It was all about effects this evening. Between the very impressive one-woman-band Little Scream in support (more below) and the three-man Timber Timbre, the stage was awash with effects pedals of all sorts. I hadn’t been so impressed with Timber Timbre’s album but thought I might enjoy the music more if I heard it performed live. I was disappointed; so much so that we left about two thirds the way through. (This isn’t something I’d usually do, even at a gig I’m not enjoying, but with Nadine just into her 2nd trimester there was an additional reason not to bother seeing it through to the end.)
I was satisfied to leave early as nothing I’d heard up to then suggested that there was anything surprising or unexpected yet to come. It became hard to distinguish between the 60 bpm, 4/4 time, four-chord sequences with a vocal melody that never really does much. I kind of like the sound of the vocals on the album – somewhere between Nick Cave and Randy Newman – but the spacey reverb effect that’s used was really annoying live. It just sounded so artificial. I’m sure he has a good voice, but all I could hear was effect.

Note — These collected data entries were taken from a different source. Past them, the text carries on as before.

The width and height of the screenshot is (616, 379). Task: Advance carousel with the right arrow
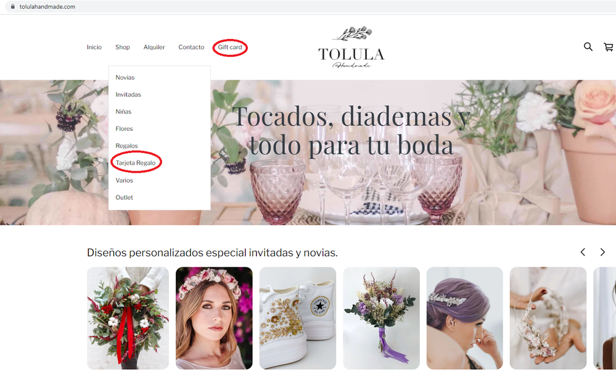click(x=602, y=252)
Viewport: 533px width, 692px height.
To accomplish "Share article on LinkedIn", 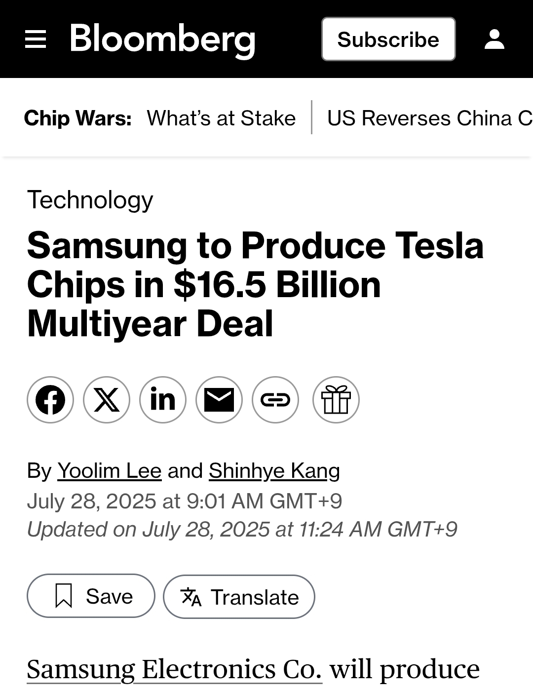I will click(x=163, y=400).
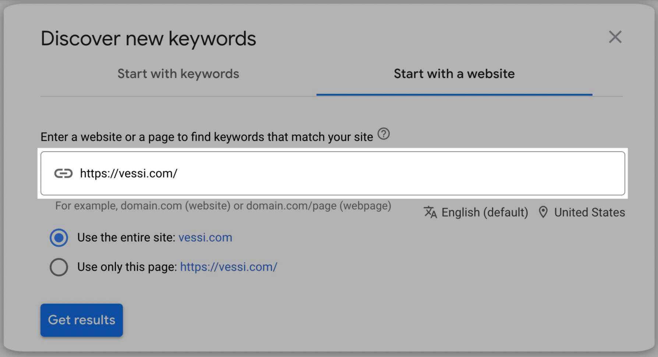Viewport: 658px width, 357px height.
Task: Open the help question mark tooltip
Action: (383, 134)
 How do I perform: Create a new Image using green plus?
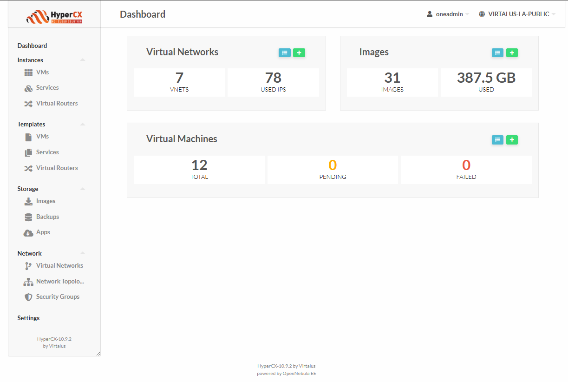[512, 53]
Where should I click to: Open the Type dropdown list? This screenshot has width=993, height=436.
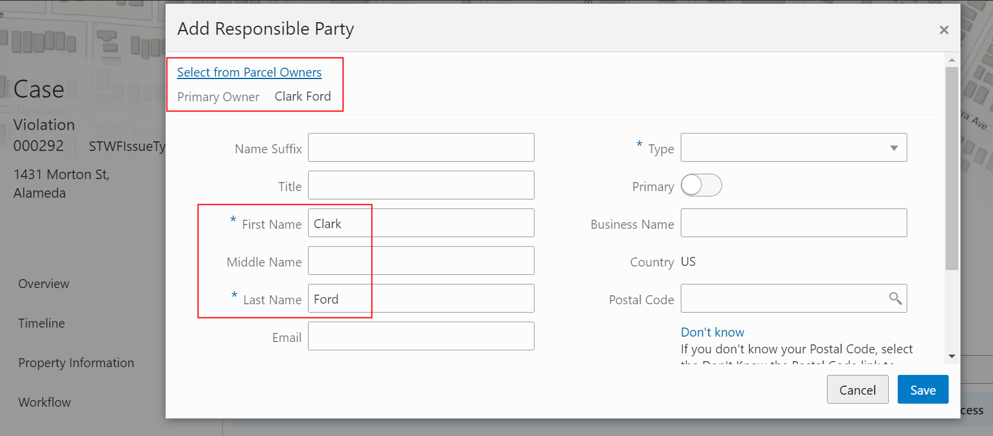[x=793, y=148]
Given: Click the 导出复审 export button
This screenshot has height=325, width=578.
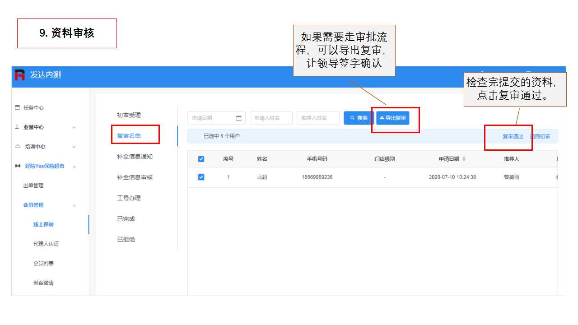Looking at the screenshot, I should pos(393,118).
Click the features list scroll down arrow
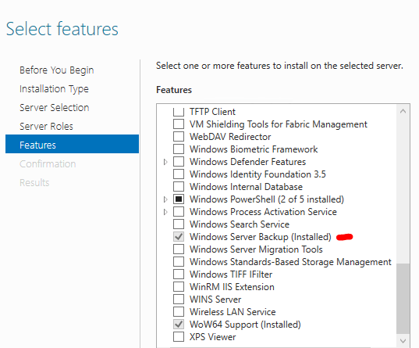Viewport: 419px width, 348px height. [x=403, y=341]
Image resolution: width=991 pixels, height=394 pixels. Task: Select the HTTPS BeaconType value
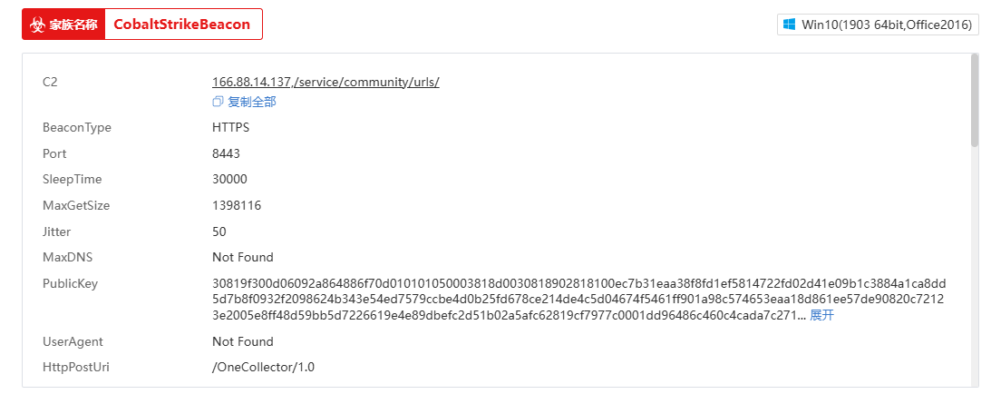click(230, 127)
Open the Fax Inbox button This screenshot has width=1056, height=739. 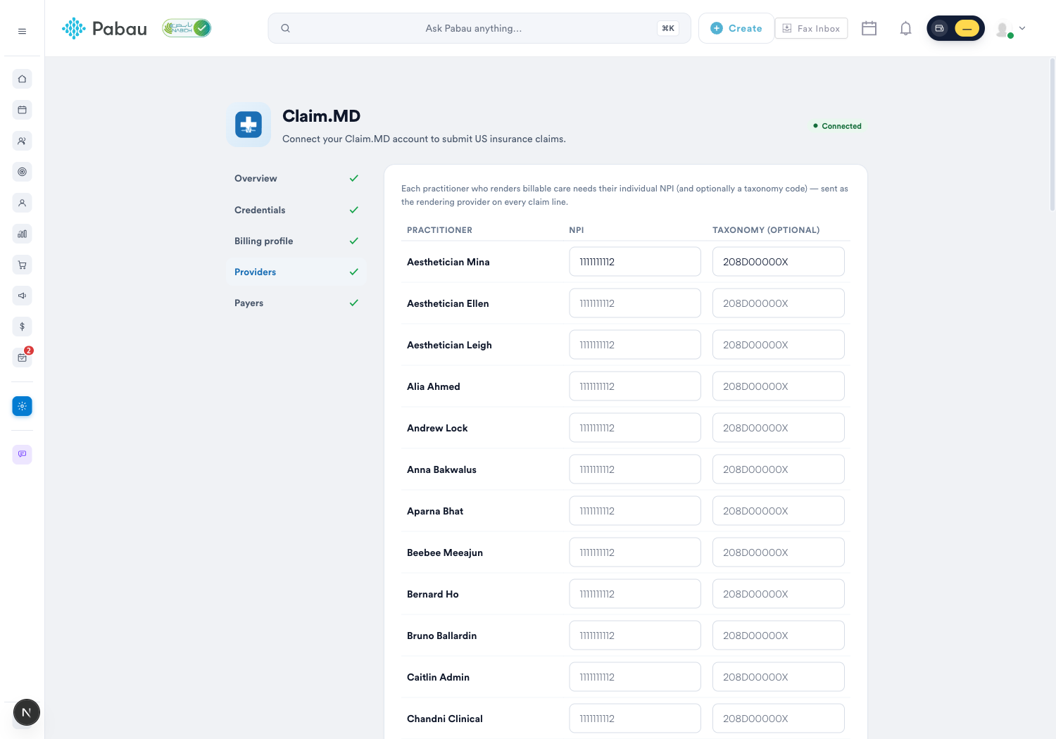[811, 28]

So, although there were plenty of head-nodding enthusiasts in a packed Bitterzoet, this wasn’t up my alley I’m afraid. Which is why I’m very happy we got there in time for the support act, Little Scream, about whom I knew nothing before. I now know she’s a Canadian chanteuse who puts on an imaginative and entertaining solo show. She said she normally tours with a seven piece band and has to try to recreate the sound using a bank of effects and loop pedals, plus her guitar and keyboard (which fell on the pedals mid-way through a later song!).
In an Andrew Bird-like manner she records short vocal or instrumental loops and then brings them back in as harmonies or counter-melodies later in the songs. Her vocals are really strong, with her own voice coming through loud and clear despite the harmony effects and her swooping and looping around two vocal mics. The songs were interesting both lyrically and melodically and she strikes a good balance between catchy melodic sections and jumps into contrasting heavier more rhythmic bits. A bit like the Fiery Furnaces now that I think about it. I’ll definitely be checking out her album….whereas Timber Timbre might join that virtual pile of “thought I’d like it but didn’t” albums.
(P.S. Yet again an Amsterdam audience showed little respect to the support act by chattering more and more loudly as her set went on. Perhaps, as Nadine said, it’s a rite of passage for touring acts, but I really don’t recall audiences being this noisy anywhere other than Amsterdam.)